# DIRECTIONS
Return the records that follow, unchanged and complete.

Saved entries
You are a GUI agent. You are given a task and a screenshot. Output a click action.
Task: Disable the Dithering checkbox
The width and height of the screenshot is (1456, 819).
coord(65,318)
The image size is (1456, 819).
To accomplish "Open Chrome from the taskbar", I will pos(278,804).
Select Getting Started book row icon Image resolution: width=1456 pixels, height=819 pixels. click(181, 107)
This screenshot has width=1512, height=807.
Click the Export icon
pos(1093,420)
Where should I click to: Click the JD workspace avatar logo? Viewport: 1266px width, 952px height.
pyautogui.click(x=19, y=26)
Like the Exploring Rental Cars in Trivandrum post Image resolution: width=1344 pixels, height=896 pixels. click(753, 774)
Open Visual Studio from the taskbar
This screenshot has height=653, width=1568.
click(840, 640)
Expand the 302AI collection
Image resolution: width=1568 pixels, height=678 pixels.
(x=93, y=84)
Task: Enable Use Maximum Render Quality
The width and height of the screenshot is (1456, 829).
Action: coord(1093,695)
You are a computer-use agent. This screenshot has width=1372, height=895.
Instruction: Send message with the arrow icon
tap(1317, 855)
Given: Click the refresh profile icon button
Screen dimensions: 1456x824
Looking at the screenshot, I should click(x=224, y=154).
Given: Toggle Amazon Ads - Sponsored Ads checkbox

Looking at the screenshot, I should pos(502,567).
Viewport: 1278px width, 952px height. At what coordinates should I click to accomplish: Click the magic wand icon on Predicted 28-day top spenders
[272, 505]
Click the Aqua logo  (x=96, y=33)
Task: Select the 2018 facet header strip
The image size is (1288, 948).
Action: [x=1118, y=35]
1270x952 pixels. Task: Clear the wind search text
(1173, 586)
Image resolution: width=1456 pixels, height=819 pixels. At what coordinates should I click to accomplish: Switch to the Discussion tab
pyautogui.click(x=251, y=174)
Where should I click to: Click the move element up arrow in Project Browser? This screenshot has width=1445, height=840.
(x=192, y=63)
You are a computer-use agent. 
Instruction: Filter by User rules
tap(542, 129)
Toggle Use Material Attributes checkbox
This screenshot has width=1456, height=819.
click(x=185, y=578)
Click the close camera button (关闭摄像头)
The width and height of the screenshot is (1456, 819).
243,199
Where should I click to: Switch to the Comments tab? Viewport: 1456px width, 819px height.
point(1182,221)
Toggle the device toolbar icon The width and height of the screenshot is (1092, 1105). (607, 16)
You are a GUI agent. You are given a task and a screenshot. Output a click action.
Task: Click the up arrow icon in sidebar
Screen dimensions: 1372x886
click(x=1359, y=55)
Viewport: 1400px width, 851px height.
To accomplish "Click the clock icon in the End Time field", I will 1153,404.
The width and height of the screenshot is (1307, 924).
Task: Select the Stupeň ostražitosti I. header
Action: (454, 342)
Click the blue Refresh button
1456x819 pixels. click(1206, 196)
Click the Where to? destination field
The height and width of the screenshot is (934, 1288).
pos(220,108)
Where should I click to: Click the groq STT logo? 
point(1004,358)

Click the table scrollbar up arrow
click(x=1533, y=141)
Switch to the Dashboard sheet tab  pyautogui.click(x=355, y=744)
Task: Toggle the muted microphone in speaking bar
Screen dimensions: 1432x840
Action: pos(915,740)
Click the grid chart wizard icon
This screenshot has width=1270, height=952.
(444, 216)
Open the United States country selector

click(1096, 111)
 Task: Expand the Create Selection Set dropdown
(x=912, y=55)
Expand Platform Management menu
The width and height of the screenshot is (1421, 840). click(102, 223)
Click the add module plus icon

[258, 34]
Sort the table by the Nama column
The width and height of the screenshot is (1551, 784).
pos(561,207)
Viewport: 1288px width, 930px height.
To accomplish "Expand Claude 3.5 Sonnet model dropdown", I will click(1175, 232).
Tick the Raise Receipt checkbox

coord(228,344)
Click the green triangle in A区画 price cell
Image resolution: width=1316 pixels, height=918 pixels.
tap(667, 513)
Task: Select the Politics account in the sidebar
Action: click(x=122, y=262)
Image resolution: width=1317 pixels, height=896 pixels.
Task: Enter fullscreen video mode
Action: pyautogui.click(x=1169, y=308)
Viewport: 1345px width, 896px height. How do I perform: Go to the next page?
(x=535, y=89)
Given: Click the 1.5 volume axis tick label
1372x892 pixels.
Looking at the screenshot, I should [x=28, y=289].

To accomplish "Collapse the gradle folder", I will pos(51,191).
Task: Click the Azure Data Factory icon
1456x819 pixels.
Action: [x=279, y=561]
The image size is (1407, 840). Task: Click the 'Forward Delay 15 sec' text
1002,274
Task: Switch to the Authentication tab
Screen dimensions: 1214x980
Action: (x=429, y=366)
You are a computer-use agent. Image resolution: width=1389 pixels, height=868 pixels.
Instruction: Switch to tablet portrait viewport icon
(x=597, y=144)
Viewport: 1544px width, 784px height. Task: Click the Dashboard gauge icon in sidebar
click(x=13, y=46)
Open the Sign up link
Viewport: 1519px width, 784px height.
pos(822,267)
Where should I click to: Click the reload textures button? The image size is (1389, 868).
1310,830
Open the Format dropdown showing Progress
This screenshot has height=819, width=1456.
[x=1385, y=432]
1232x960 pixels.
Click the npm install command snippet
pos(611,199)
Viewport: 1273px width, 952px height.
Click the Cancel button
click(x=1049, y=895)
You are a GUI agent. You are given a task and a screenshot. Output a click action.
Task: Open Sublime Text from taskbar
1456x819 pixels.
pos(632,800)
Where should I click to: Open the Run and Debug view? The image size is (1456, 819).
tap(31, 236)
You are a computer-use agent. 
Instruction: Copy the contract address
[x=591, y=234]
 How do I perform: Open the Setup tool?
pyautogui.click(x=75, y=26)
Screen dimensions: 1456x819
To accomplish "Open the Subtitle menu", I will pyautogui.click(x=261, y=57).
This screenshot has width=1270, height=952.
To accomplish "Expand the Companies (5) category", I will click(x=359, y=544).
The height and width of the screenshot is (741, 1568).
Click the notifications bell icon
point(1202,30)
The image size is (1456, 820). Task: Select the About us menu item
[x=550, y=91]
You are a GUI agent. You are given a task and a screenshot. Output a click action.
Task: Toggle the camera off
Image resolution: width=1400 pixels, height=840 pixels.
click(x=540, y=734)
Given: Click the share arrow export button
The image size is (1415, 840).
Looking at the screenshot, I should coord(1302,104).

# TASK SOLUTION
You are a GUI agent. You are given a task and a screenshot. Output a click action.
Task: Disable the Dithering checkbox
The width and height of the screenshot is (1456, 819).
coord(65,318)
The image size is (1456, 819).
To accomplish "Open Chrome from the taskbar", I will pos(278,804).
Select Getting Started book row icon Image resolution: width=1456 pixels, height=819 pixels. click(181, 107)
This screenshot has width=1512, height=807.
Click the Export icon
pos(1093,420)
Where should I click to: Click the JD workspace avatar logo? Viewport: 1266px width, 952px height.
pyautogui.click(x=19, y=26)
Like the Exploring Rental Cars in Trivandrum post Image resolution: width=1344 pixels, height=896 pixels. click(753, 774)
Open Visual Studio from the taskbar
This screenshot has height=653, width=1568.
click(840, 640)
Expand the 302AI collection
Image resolution: width=1568 pixels, height=678 pixels.
(x=93, y=84)
Task: Enable Use Maximum Render Quality
The width and height of the screenshot is (1456, 829).
Action: coord(1093,695)
You are a computer-use agent. This screenshot has width=1372, height=895.
Instruction: Send message with the arrow icon
tap(1317, 855)
Given: Click the refresh profile icon button
Screen dimensions: 1456x824
Looking at the screenshot, I should click(x=224, y=154).
Given: Toggle Amazon Ads - Sponsored Ads checkbox

Looking at the screenshot, I should pos(502,567).
Viewport: 1278px width, 952px height. At what coordinates should I click to accomplish: Click the magic wand icon on Predicted 28-day top spenders
[272, 505]
Click the Aqua logo  (x=96, y=33)
Task: Select the 2018 facet header strip
The image size is (1288, 948).
Action: [x=1118, y=35]
1270x952 pixels. Task: Clear the wind search text
(1173, 586)
Image resolution: width=1456 pixels, height=819 pixels. At what coordinates should I click to accomplish: Switch to the Discussion tab
pyautogui.click(x=251, y=174)
Where should I click to: Click the move element up arrow in Project Browser? This screenshot has width=1445, height=840.
(x=192, y=63)
You are a computer-use agent. 
Instruction: Filter by User rules
tap(542, 129)
Toggle Use Material Attributes checkbox
This screenshot has width=1456, height=819.
click(x=185, y=578)
Click the close camera button (关闭摄像头)
The width and height of the screenshot is (1456, 819).
243,199
Where should I click to: Switch to the Comments tab? Viewport: 1456px width, 819px height.
point(1182,221)
Toggle the device toolbar icon The width and height of the screenshot is (1092, 1105). (607, 16)
You are a GUI agent. You are given a task and a screenshot. Output a click action.
Task: Click the up arrow icon in sidebar
Screen dimensions: 1372x886
click(x=1359, y=55)
Viewport: 1400px width, 851px height.
To accomplish "Click the clock icon in the End Time field", I will 1153,404.
The width and height of the screenshot is (1307, 924).
Task: Select the Stupeň ostražitosti I. header
Action: (454, 342)
Click the blue Refresh button
1456x819 pixels. click(1206, 196)
Click the Where to? destination field
The height and width of the screenshot is (934, 1288).
pos(220,108)
Where should I click to: Click the groq STT logo? 
point(1004,358)

Click the table scrollbar up arrow
click(x=1533, y=141)
Switch to the Dashboard sheet tab  pyautogui.click(x=355, y=744)
Task: Toggle the muted microphone in speaking bar
Screen dimensions: 1432x840
Action: pos(915,740)
Click the grid chart wizard icon
This screenshot has width=1270, height=952.
(444, 216)
Open the United States country selector

click(1096, 111)
 Task: Expand the Create Selection Set dropdown
(x=912, y=55)
Expand Platform Management menu
The width and height of the screenshot is (1421, 840). click(102, 223)
Click the add module plus icon

[258, 34]
Sort the table by the Nama column
The width and height of the screenshot is (1551, 784).
pos(561,207)
Viewport: 1288px width, 930px height.
To accomplish "Expand Claude 3.5 Sonnet model dropdown", I will click(1175, 232).
Tick the Raise Receipt checkbox

coord(228,344)
Click the green triangle in A区画 price cell
Image resolution: width=1316 pixels, height=918 pixels.
tap(667, 513)
Task: Select the Politics account in the sidebar
Action: click(x=122, y=262)
Image resolution: width=1317 pixels, height=896 pixels.
Task: Enter fullscreen video mode
Action: pyautogui.click(x=1169, y=308)
Viewport: 1345px width, 896px height. How do I perform: Go to the next page?
(x=535, y=89)
Given: Click the 1.5 volume axis tick label
1372x892 pixels.
Looking at the screenshot, I should [x=28, y=289].

To accomplish "Collapse the gradle folder", I will pos(51,191).
Task: Click the Azure Data Factory icon
1456x819 pixels.
Action: [x=279, y=561]
The image size is (1407, 840). Task: Click the 'Forward Delay 15 sec' text
1002,274
Task: Switch to the Authentication tab
Screen dimensions: 1214x980
Action: (x=429, y=366)
You are a computer-use agent. Image resolution: width=1389 pixels, height=868 pixels.
Instruction: Switch to tablet portrait viewport icon
(x=597, y=144)
Viewport: 1544px width, 784px height. Task: Click the Dashboard gauge icon in sidebar
click(x=13, y=46)
Open the Sign up link
Viewport: 1519px width, 784px height.
pos(822,267)
Where should I click to: Click the reload textures button? The image size is (1389, 868).
1310,830
Open the Format dropdown showing Progress
This screenshot has height=819, width=1456.
[x=1385, y=432]
1232x960 pixels.
Click the npm install command snippet
pos(611,199)
Viewport: 1273px width, 952px height.
Click the Cancel button
click(x=1049, y=895)
You are a GUI agent. You are given a task and a screenshot. Output a click action.
Task: Open Sublime Text from taskbar
1456x819 pixels.
pos(632,800)
Where should I click to: Open the Run and Debug view? The image size is (1456, 819).
tap(31, 236)
You are a computer-use agent. 
Instruction: Copy the contract address
[x=591, y=234]
 How do I perform: Open the Setup tool?
pyautogui.click(x=75, y=26)
Screen dimensions: 1456x819
To accomplish "Open the Subtitle menu", I will pyautogui.click(x=261, y=57).
This screenshot has width=1270, height=952.
To accomplish "Expand the Companies (5) category", I will click(x=359, y=544).
The height and width of the screenshot is (741, 1568).
Click the notifications bell icon
point(1202,30)
The image size is (1456, 820). Task: Select the About us menu item
[x=550, y=91]
You are a GUI agent. You are given a task and a screenshot. Output a click action.
Task: Toggle the camera off
Image resolution: width=1400 pixels, height=840 pixels.
click(x=540, y=734)
Given: Click the share arrow export button
The image size is (1415, 840).
Looking at the screenshot, I should coord(1302,104).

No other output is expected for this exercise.